The July 1 holiday was established by statute in 1879, under the name Dominion Day. There is no record of organized ceremonies after this first anniversary, except for the 50th anniversary of Confederation in 1917, at which time the new Centre Block of the Parliament Buildings, under construction, was dedicated as a memorial to the Fathers of Confederation and to the velour of Canadians fighting in the First World War in Europe.
Before 1982 Canada Day had been known as Dominion Day, First of July, Confederation Day, and July the First.
The name Canada derives from an Iroquoian word for "village," kanata, that French explorers heard used to refer to the area near present-day Quebec City. Today, Canada comprises ten provinces and three territories.
Celebrate Canada! is an eleven-day celebration which takes place from June 21 to July 1.
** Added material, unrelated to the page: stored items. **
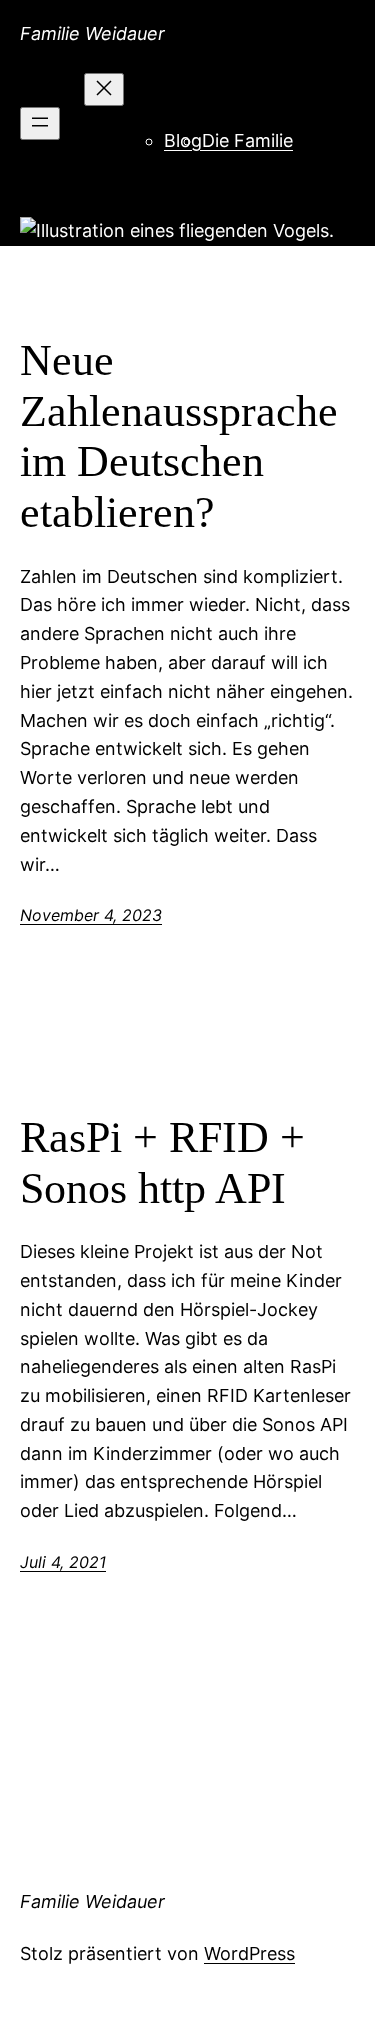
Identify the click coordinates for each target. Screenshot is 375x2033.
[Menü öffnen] (40, 123)
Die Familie (247, 140)
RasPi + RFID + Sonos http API (162, 1163)
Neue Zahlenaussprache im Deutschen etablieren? (179, 436)
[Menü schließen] (104, 89)
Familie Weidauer (92, 33)
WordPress (249, 1953)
National Aboriginal Day on June 21, will kick off the celebrations. Events continue with Saint-Jean-Baptiste Day on June 24, Canadian Multiculturalism Day on June 27, and culminate with Canada Day on July 1.
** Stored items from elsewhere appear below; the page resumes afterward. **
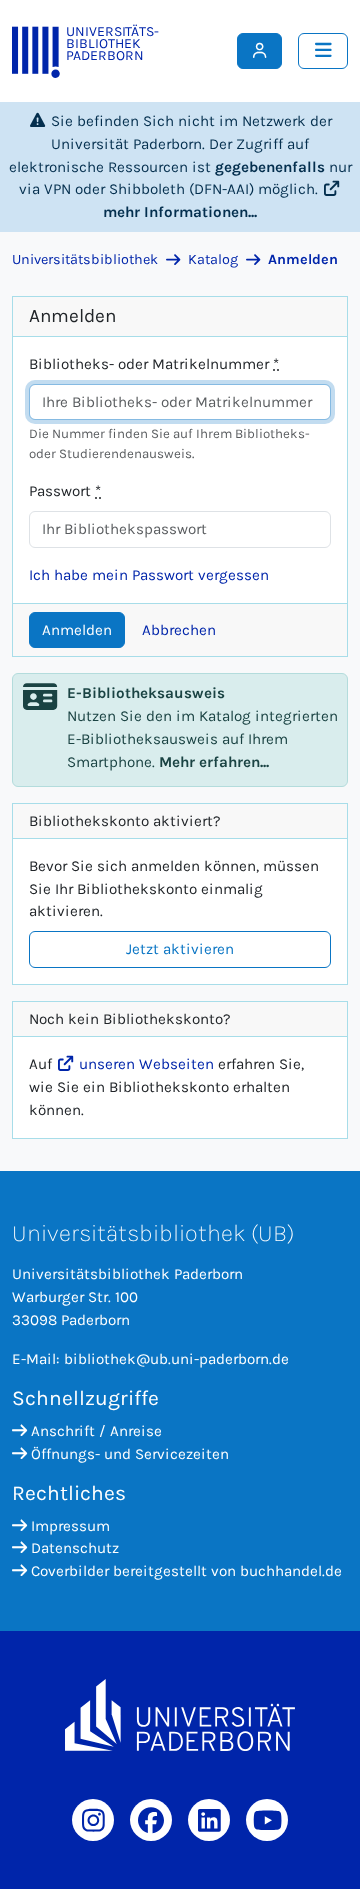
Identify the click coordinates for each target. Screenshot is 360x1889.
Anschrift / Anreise (96, 1431)
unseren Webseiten (144, 1064)
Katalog (213, 259)
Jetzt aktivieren (180, 949)
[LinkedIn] (209, 1820)
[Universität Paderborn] (180, 1715)
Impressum (70, 1526)
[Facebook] (151, 1820)
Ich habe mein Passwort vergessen (149, 575)
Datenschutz (75, 1548)
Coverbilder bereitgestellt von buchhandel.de (186, 1571)
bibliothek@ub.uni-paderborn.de (176, 1359)
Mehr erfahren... (214, 762)
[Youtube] (267, 1820)
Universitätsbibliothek (85, 259)
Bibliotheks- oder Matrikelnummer (154, 364)
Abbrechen (179, 630)
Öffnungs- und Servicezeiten (130, 1454)
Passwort (65, 491)
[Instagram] (93, 1820)
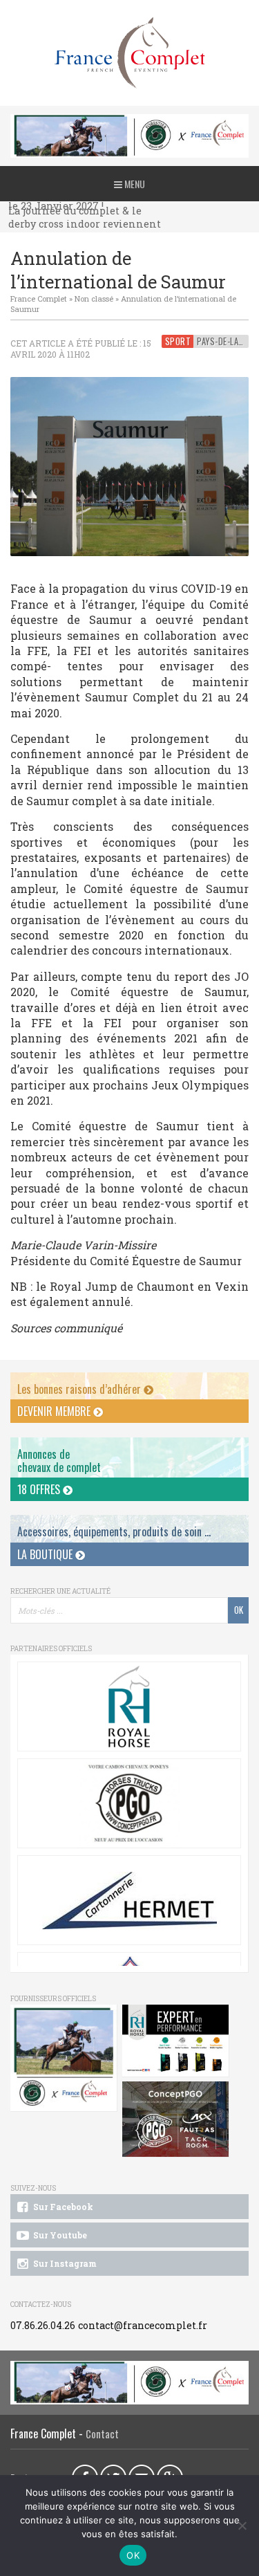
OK (133, 2555)
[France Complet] (129, 53)
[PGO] (175, 2119)
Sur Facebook (62, 2206)
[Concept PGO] (129, 1803)
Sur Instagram (64, 2263)
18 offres (40, 1489)
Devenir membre (55, 1411)
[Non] (242, 2525)
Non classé (94, 298)
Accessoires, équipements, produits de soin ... (114, 1531)
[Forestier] (129, 121)
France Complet (38, 298)
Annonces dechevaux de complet (59, 1460)
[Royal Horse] (129, 1706)
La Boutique (46, 1554)
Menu (133, 183)
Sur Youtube (59, 2235)
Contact (102, 2434)
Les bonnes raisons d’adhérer (80, 1389)
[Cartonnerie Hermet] (129, 1900)
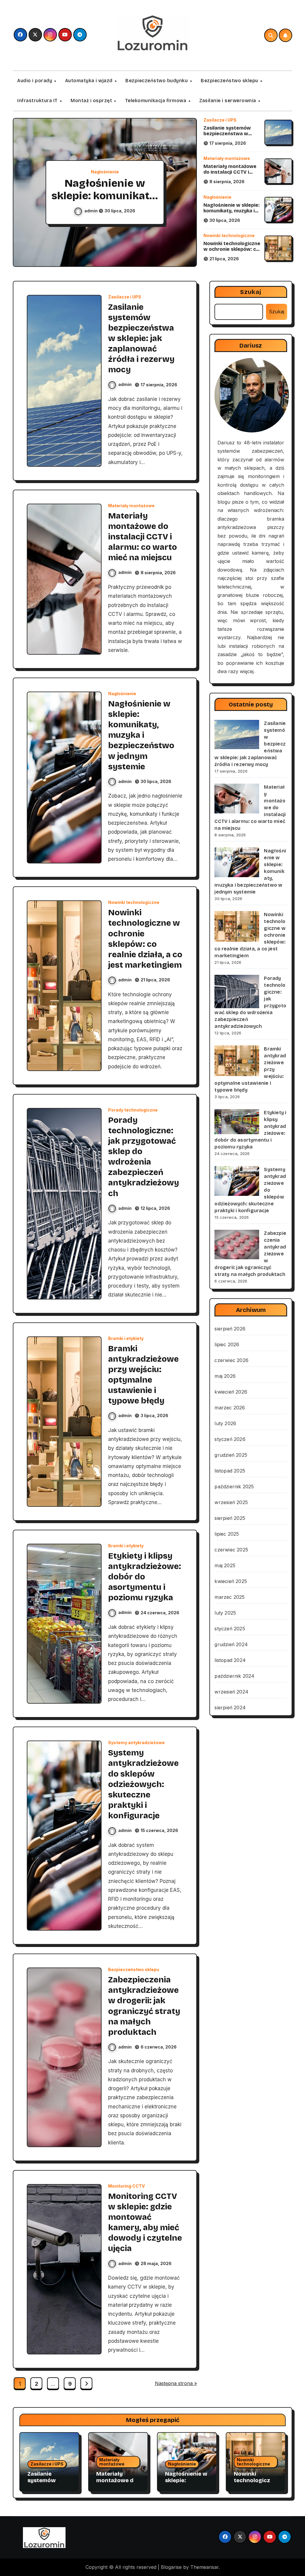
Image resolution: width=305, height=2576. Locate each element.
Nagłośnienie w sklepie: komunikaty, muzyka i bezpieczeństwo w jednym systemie (231, 213)
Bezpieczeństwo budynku (157, 80)
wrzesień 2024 (231, 1692)
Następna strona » (176, 2383)
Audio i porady (35, 80)
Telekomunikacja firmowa (156, 100)
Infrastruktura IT (38, 100)
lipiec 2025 (226, 1534)
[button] (186, 193)
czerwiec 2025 (231, 1550)
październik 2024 (234, 1676)
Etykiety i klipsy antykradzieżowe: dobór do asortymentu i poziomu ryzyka (144, 1576)
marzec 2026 (229, 1408)
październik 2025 (234, 1486)
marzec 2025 (229, 1597)
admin (91, 210)
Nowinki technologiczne (229, 236)
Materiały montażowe (226, 158)
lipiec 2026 (226, 1344)
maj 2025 (224, 1565)
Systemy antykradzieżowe (136, 1743)
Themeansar (204, 2567)
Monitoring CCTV (126, 2186)
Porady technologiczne (133, 1110)
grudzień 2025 (230, 1455)
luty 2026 (225, 1423)
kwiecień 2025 (230, 1581)
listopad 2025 (229, 1471)
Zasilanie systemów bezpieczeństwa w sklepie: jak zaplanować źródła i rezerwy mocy (231, 136)
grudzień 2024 (231, 1644)
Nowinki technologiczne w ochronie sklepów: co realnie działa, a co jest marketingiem (231, 252)
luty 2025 (225, 1613)
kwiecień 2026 (230, 1392)
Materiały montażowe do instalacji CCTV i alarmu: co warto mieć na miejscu (230, 175)
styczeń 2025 (229, 1629)
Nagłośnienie (105, 172)
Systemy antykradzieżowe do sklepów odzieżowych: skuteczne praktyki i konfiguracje (143, 1784)
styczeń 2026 (229, 1439)
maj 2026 (225, 1376)
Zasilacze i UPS (219, 120)
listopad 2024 (230, 1660)
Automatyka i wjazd (89, 80)
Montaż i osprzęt (92, 100)
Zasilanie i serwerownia (228, 100)
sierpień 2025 (229, 1518)
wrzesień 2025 (231, 1502)
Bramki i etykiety (126, 1338)
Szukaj (251, 291)
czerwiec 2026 (231, 1360)
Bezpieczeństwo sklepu (230, 80)
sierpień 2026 (229, 1329)
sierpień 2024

Another highlight was Canada's Centennial in 1967 when Her Majesty Queen Elizabeth II attended the celebrations with Parliament Hill again being the backdrop for a large scale official ceremony. Until 1982, July 1st was known as Dominion Day, and some places (and people) in Canada still prefer to call the holiday Dominion Day, so if you hear either Canada Day or Dominion Day they are still talking about Canada's Birthday, July 1st.
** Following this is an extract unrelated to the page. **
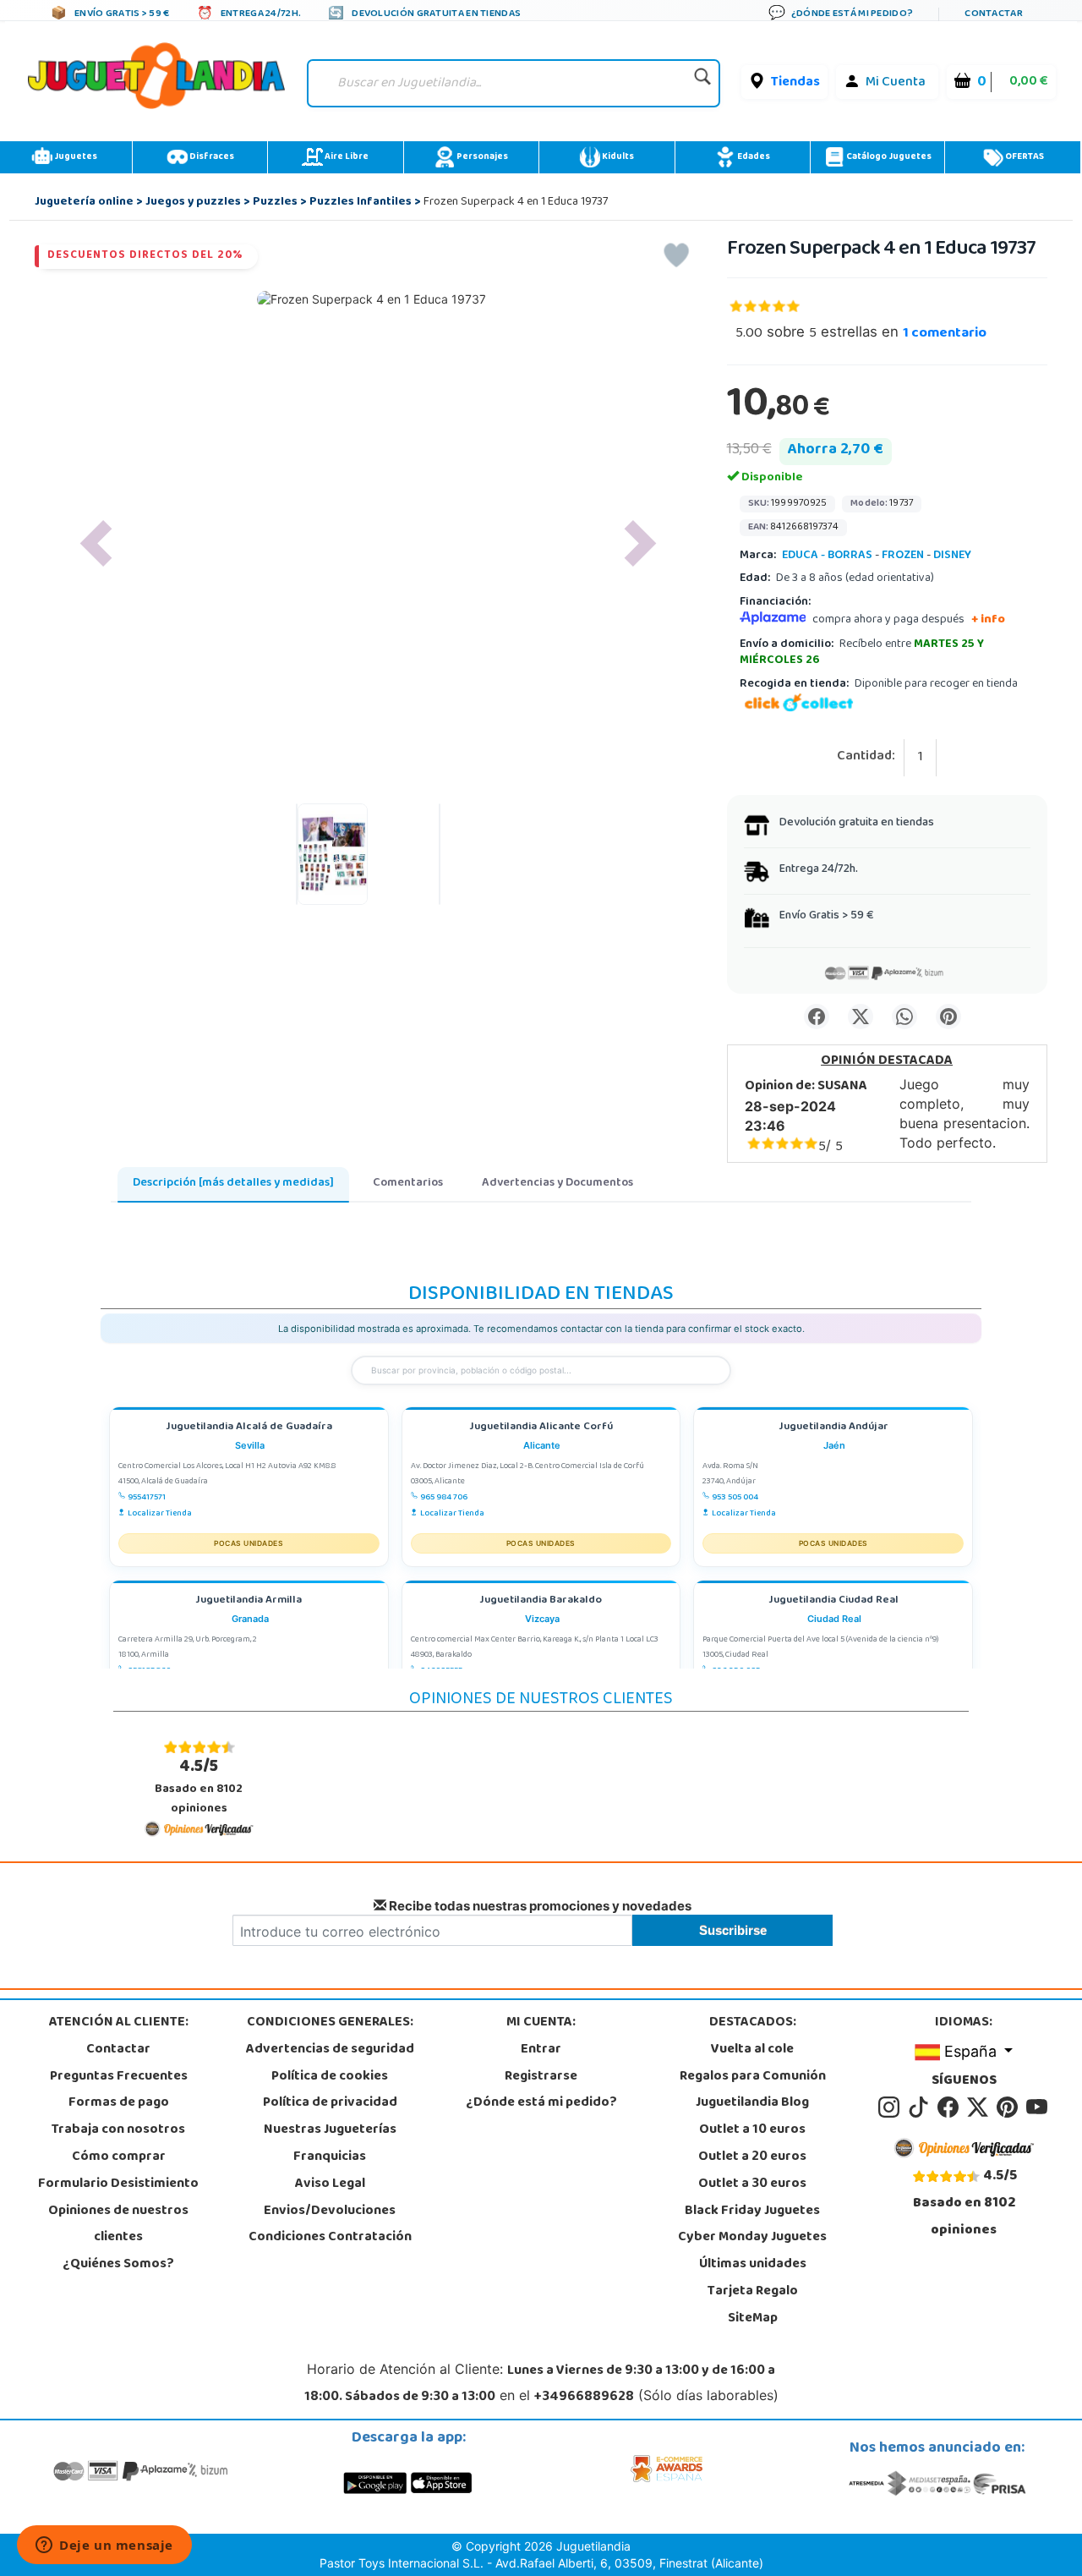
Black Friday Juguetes (752, 2211)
Unlike our neighbors to the south, a country formed by two major wars, Canada was born in relative peace, using a legal format to produce a constitution. It is perhaps due to the non-confrontational aspect of our nation's birth that we are less demonstrative in its celebration.
A new formula was developed in 1980 whereby the National Committee (the federal government organization charged with planning Canada's Birthday celebrations) stressed and sponsored the development of local celebrations all across Canada. "Seed money" was distributed to promote popular and amateur activities organized by volunteer groups in hundreds of local communities. The same approach was also followed for the 1981 celebrations with the addition of fireworks displays in 15 major cities across the nation.
On October 27, 1982, July 1st which was known as "Dominion Day" became "Canada Day".